-------- EXERCISE DATA
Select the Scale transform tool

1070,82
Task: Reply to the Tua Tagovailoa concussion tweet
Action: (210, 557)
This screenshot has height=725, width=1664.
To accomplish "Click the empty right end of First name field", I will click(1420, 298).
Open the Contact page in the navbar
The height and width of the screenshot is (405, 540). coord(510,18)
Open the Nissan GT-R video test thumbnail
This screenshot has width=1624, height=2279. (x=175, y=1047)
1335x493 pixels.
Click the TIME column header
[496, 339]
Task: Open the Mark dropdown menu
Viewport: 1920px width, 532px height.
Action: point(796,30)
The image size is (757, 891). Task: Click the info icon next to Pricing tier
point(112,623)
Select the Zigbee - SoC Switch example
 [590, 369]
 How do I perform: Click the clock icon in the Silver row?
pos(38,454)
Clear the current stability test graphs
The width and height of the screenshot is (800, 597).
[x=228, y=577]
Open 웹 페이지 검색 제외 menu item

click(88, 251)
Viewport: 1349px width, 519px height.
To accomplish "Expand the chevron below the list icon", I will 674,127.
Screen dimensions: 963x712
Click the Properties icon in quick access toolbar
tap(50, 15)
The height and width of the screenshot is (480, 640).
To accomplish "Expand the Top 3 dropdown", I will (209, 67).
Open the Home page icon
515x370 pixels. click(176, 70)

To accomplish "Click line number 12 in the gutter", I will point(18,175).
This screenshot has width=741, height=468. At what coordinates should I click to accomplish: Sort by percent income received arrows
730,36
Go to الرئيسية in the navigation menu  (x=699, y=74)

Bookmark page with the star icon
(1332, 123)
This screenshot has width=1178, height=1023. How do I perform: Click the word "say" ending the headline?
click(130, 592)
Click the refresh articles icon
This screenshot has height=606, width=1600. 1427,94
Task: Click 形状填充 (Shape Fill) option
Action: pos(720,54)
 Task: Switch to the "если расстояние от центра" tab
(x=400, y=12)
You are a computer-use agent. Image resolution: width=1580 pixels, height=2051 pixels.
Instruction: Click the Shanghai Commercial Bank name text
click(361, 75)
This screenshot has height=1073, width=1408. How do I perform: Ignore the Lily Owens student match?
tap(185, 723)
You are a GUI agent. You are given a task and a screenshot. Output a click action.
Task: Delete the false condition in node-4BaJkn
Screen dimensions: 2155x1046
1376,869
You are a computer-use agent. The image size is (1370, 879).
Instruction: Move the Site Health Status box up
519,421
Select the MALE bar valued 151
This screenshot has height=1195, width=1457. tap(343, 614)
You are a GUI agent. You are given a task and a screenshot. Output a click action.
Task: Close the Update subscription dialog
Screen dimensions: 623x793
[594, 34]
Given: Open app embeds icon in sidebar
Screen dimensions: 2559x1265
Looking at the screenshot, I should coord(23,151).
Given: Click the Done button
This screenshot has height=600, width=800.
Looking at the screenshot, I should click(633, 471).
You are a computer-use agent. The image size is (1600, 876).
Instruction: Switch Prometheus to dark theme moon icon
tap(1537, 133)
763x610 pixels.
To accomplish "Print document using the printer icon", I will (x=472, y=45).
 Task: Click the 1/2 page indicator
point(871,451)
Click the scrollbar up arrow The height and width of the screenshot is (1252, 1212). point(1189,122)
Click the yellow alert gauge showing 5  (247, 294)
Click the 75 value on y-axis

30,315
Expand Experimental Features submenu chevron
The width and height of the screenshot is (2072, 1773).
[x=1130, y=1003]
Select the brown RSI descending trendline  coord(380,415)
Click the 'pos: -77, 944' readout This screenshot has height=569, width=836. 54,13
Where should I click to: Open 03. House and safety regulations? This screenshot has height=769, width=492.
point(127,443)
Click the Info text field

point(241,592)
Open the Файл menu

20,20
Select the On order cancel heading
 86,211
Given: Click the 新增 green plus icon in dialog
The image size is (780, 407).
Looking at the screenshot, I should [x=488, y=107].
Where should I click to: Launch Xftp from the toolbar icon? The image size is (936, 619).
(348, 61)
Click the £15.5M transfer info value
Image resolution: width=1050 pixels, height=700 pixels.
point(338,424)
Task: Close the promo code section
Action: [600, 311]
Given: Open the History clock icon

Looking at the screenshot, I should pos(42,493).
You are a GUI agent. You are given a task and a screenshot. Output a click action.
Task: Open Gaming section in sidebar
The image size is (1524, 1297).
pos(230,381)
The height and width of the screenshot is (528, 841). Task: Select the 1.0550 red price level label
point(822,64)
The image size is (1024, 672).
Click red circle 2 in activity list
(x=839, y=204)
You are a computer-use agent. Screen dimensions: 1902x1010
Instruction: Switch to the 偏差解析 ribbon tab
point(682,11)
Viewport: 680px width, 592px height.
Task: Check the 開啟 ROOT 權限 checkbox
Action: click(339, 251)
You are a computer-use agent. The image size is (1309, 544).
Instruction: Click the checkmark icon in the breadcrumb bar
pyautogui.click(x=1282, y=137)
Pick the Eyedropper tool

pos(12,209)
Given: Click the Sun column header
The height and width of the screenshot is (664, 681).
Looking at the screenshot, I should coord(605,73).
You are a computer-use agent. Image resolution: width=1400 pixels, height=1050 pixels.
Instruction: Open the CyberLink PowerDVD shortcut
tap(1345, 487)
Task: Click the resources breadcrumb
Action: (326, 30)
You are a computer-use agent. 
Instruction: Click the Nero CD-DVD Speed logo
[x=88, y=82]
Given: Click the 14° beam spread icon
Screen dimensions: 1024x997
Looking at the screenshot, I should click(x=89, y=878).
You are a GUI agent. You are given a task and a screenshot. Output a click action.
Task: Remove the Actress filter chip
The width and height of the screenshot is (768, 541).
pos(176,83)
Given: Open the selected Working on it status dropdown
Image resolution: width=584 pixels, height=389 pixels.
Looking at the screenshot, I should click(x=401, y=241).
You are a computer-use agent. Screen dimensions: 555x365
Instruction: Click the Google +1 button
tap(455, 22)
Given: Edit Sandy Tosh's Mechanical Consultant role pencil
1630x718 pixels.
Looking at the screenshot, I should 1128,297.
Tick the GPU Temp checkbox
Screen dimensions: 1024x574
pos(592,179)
----------------
Look through the entries above, find each line containing "will", and copy it.

To accomplish "Click the empty right end of First name field", I will click(1420, 298).
To accomplish "Expand the chevron below the list icon", I will 674,127.
To accomplish "Expand the Top 3 dropdown", I will (209, 67).
To accomplish "Click line number 12 in the gutter", I will point(18,175).
To accomplish "Print document using the printer icon", I will (x=472, y=45).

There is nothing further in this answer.